Entries for locating text and elements
⁂

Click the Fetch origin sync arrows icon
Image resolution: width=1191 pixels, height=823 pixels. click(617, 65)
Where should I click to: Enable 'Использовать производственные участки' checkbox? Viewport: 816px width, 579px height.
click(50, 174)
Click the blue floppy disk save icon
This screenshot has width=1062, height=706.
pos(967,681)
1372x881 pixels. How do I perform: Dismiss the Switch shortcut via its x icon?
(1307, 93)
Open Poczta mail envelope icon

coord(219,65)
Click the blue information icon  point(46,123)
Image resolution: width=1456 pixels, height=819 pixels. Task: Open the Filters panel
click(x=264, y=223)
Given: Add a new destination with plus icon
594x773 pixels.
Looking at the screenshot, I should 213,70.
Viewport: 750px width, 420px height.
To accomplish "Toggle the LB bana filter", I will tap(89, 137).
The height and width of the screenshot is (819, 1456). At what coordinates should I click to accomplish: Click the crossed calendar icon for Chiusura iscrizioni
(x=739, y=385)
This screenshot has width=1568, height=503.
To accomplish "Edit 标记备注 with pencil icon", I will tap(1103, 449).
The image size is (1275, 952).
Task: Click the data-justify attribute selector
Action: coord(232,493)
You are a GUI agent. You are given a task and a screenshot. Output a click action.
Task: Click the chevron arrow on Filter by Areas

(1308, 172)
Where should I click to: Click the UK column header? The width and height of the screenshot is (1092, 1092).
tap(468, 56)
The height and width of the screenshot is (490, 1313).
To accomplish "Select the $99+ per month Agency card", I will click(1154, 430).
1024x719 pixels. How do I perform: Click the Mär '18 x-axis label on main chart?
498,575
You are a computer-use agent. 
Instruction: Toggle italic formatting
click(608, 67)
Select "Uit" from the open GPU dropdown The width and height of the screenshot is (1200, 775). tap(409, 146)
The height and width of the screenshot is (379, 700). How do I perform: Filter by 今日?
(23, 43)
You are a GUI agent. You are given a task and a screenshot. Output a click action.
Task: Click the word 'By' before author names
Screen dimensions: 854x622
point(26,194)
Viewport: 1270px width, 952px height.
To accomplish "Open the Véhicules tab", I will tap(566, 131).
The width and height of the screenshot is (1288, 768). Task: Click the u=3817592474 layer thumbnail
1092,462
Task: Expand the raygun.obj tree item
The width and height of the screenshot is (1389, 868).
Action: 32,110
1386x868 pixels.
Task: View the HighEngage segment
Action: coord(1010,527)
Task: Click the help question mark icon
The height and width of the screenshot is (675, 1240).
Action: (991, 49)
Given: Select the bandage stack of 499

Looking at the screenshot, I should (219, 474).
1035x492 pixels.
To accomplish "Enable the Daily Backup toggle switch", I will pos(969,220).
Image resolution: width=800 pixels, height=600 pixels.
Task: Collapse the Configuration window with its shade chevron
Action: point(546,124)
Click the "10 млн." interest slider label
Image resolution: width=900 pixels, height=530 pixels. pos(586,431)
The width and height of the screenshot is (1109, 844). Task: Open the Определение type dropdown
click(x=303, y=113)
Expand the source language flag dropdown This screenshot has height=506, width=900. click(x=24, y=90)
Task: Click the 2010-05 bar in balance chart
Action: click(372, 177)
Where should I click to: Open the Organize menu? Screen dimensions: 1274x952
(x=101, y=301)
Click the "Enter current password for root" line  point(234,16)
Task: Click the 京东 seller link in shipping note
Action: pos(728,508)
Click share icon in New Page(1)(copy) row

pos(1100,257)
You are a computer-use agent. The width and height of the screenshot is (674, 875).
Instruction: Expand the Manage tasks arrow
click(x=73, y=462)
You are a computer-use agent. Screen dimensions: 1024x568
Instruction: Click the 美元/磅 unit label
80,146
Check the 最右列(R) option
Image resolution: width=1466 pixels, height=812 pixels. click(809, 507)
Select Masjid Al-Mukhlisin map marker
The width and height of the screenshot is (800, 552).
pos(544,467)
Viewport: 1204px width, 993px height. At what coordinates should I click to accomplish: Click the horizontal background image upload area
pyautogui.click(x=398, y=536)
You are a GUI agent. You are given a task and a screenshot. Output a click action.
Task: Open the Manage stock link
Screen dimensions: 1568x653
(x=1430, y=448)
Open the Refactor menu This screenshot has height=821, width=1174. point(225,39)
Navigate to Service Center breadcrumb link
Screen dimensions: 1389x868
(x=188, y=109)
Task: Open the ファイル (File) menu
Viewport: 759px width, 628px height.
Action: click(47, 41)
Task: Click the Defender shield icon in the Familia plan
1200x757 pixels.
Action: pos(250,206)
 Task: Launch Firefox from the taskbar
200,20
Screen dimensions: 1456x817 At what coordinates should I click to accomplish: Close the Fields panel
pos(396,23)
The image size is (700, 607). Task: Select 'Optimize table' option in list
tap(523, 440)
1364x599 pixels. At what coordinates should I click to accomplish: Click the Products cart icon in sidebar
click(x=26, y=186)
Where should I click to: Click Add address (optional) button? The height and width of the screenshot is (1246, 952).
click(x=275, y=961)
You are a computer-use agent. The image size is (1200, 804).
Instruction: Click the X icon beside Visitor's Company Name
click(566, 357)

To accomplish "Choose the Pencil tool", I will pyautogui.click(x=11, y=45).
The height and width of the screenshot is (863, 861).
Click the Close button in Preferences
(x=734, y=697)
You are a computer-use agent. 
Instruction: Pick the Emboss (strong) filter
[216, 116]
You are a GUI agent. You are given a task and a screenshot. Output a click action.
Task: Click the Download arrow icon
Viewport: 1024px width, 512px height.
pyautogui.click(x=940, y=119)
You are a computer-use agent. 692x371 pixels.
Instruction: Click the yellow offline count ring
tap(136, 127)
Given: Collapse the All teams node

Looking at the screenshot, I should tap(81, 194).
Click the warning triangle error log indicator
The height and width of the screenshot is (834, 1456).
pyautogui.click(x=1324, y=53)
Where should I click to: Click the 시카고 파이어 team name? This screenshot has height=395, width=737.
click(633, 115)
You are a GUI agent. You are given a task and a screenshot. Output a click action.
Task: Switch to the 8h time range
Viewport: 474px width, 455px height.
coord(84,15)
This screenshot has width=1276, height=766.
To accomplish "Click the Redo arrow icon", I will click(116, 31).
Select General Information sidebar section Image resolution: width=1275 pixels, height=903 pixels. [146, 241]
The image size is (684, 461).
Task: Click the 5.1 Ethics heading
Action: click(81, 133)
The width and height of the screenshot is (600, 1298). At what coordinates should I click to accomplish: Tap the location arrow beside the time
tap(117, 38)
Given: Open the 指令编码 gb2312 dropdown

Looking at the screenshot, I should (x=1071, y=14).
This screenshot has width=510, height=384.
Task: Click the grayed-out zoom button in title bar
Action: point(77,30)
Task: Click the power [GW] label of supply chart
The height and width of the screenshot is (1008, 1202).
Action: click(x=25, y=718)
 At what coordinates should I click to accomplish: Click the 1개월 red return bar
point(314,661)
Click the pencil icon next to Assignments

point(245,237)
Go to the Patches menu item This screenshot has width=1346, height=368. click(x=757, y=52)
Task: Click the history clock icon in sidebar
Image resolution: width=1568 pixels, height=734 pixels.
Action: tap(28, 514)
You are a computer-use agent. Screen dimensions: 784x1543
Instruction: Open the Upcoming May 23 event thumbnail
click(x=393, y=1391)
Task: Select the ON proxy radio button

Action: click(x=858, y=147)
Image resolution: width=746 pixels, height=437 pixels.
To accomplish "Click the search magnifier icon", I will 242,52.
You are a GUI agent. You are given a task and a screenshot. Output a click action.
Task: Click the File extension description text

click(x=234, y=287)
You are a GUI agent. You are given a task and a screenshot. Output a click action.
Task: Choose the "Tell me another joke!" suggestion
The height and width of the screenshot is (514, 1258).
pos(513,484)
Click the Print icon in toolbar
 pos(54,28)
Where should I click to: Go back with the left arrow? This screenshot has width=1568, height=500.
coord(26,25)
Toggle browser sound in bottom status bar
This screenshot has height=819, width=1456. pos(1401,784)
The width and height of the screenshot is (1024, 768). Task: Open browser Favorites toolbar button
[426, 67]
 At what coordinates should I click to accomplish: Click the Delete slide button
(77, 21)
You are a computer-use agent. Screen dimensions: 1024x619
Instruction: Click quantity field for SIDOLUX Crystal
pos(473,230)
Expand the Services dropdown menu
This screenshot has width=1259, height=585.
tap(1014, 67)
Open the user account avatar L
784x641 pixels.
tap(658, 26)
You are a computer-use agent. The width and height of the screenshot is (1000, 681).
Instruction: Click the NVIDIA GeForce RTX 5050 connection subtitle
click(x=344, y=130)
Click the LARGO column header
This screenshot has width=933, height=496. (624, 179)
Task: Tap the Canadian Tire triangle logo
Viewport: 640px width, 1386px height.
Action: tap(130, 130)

⁂

SET TASK
Format the lines of the data from the line containing "Image resolution: width=1456" through the line containing "Action: coord(232,493)", inclusive, as a JSON list of strings with one string per line, omitting blank lines.

ANSWER TO THE EXERCISE
[
  "Image resolution: width=1456 pixels, height=819 pixels. Task: Open the Filters panel",
  "click(x=264, y=223)",
  "Given: Add a new destination with plus icon",
  "594x773 pixels.",
  "Looking at the screenshot, I should 213,70.",
  "Viewport: 750px width, 420px height.",
  "To accomplish \"Toggle the LB bana filter\", I will tap(89, 137).",
  "The height and width of the screenshot is (819, 1456). At what coordinates should I click to accomplish: Click the crossed calendar icon for Chiusura iscrizioni",
  "(x=739, y=385)",
  "This screenshot has width=1568, height=503.",
  "To accomplish \"Edit 标记备注 with pencil icon\", I will tap(1103, 449).",
  "The image size is (1275, 952).",
  "Task: Click the data-justify attribute selector",
  "Action: coord(232,493)"
]